This question is all the more fundamental as both Elizabeth and Robert Browning venerated the lives of their Romantic forefathers before they themselves rejected those models for biographical divergences and disagreements. This is the central paradox I would like to insist on in this paper—the two Victorian poets who intended to protect their private lives from strangers’ eyes were very curious about the private lives and opinions of their Romantic and Victorian idols, both in England and abroad, from George Gordon to Georges Sand, although they wanted their own privacies to be scrupulously respected by both their readers and their critics. Ironically enough, Robert became the executor and protector of many details in the biography of his late wife4, for instance her interest in table-turning and her consumption of opium, to name but a few. Robert was then supposed to protect the memory of a poetess whose nasty little habits could tarnish her genius as a poet. In other words, after decades of distrust towards the confusion between poetry and autobiography, i.e. writing and the self, Robert Browning was growing suspicious about the possible impact of biography on the reception of a poet’s works and the reputation and story of her genius. What is left of the genius is what the poet wrote, whereas the details and events in the life of the poet only have the power to downgrade the reputation of the author and smear genius. It is most certainly the reason why the poet invited the famous critic and biographer Edmund Gosse to his place in London, long after the death of Elizabeth and his return to England with their son Pen and many cases full of books, papers, and painful memories connected with the fifteen years of their connubial life in Italy5.
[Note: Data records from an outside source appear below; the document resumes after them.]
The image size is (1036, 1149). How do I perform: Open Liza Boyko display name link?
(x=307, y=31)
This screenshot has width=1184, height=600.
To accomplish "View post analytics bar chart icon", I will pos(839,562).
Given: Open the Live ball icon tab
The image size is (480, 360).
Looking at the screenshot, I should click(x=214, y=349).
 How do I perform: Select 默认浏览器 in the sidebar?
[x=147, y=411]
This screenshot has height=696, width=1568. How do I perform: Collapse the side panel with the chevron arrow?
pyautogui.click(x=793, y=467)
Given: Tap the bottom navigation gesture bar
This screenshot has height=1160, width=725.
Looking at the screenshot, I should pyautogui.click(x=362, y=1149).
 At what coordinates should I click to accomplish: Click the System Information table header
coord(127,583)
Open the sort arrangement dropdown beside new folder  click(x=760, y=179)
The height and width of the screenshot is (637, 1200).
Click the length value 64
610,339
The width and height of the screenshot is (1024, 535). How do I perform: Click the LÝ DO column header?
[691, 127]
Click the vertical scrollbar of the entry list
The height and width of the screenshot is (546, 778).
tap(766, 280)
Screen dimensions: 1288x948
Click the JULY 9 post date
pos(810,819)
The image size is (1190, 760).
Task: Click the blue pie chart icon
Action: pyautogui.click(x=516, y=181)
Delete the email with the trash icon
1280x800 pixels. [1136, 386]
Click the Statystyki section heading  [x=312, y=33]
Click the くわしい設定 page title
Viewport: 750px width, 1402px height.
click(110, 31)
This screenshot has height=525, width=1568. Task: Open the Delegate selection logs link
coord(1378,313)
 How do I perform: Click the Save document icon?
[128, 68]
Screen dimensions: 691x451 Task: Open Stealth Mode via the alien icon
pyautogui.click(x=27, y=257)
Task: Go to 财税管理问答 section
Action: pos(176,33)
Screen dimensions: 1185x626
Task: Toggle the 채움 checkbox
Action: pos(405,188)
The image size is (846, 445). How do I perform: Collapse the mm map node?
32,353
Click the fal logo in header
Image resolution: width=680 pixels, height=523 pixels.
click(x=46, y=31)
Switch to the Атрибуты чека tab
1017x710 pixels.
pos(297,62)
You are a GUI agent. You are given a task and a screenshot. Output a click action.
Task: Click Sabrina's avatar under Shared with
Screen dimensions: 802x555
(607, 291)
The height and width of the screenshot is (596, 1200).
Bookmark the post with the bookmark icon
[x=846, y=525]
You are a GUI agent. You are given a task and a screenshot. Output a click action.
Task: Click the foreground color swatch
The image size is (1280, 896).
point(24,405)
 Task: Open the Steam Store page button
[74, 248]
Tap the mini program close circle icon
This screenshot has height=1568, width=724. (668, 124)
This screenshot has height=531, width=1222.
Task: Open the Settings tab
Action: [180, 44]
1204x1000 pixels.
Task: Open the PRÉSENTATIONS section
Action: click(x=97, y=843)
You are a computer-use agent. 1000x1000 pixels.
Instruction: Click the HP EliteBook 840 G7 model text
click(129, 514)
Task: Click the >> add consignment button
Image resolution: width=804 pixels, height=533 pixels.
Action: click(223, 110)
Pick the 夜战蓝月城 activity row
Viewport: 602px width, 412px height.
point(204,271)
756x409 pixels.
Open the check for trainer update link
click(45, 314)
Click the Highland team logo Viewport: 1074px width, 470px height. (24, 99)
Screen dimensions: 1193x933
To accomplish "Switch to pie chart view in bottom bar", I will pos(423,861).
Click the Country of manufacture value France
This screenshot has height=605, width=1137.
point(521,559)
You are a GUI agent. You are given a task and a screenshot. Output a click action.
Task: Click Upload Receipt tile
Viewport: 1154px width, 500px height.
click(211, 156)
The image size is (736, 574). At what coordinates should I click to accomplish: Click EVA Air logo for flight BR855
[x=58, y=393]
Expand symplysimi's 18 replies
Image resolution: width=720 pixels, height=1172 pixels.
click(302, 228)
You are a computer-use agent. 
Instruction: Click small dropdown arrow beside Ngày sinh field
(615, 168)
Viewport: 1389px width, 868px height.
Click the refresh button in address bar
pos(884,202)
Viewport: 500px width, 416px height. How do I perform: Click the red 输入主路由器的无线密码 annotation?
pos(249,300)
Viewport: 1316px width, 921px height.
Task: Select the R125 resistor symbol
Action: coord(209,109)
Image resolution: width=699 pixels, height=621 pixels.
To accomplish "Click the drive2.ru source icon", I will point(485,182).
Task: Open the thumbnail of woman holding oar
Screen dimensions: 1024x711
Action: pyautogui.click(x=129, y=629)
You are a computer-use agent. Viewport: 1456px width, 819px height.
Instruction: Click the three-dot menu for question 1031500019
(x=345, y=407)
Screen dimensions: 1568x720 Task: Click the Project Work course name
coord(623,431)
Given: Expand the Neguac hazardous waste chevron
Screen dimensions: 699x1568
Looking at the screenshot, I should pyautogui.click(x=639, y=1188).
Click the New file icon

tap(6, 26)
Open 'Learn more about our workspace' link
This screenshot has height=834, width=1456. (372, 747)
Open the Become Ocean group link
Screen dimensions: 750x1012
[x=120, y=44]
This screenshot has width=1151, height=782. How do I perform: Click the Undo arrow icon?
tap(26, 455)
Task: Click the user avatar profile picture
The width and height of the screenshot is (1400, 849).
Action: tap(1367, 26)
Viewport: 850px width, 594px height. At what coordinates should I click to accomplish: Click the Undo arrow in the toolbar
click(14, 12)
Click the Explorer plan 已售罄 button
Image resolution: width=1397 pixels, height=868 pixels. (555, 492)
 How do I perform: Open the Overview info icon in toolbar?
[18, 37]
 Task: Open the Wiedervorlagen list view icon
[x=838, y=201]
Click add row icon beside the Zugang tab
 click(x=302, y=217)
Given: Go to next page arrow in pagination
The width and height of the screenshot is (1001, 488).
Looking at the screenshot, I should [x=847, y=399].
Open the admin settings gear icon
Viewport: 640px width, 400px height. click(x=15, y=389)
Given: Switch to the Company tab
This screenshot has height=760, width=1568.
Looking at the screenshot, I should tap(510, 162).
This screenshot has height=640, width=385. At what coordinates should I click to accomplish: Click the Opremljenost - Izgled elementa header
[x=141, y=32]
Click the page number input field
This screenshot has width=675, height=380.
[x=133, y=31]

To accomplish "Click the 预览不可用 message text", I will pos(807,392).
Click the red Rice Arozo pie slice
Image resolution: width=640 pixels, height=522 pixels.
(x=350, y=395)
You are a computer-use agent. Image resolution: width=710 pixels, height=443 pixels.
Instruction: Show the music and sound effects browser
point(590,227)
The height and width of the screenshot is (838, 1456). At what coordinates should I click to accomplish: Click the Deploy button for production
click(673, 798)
Robert’s flat, in London, was to become a museum dedicated to the memory of his beloved Elizabeth, while he kept her wedding ring tied to the chain of his pocket watch. His poetry would help him overcome the terrible loss, not to mention the biographical mission he decided to make his when he resolved to leave Italy forever. The memory and biography of Elizabeth had to be protected at all cost and the best way to begin was no doubt to make sure no dirty legend would survive the poetess, even though those legends were grounded in the soil which the most reliable biographies could grow from. In other words, after decades during which the poet had been disappointed by the lives of his Romantic idols, Robert had decided to begin his new life as a revisionist, after himself keeping the lives of the two Brownings in the silent safety of their Florence flat. But even though the two Victorian poets had always kept away from the limelight of literary life, they had lived under the influence of the biographical existences of the Romantic idols of their youths6. Both interestingly and logically enough, Elizabeth and Robert experienced different phases in their perception of those Romantic poets: first, fascination (Elizabeth had firmly decided that she would become the page boy of Lord Byron and Robert had become a vegetarian after discovering the poetry of Percy Bysshe Shelley, whom he called “sun-treader”7 in the final lines of his first published poem Pauline). In both cases, of course, the two Victorian poets had scrupulously turned blind eyes on their scandalous lives.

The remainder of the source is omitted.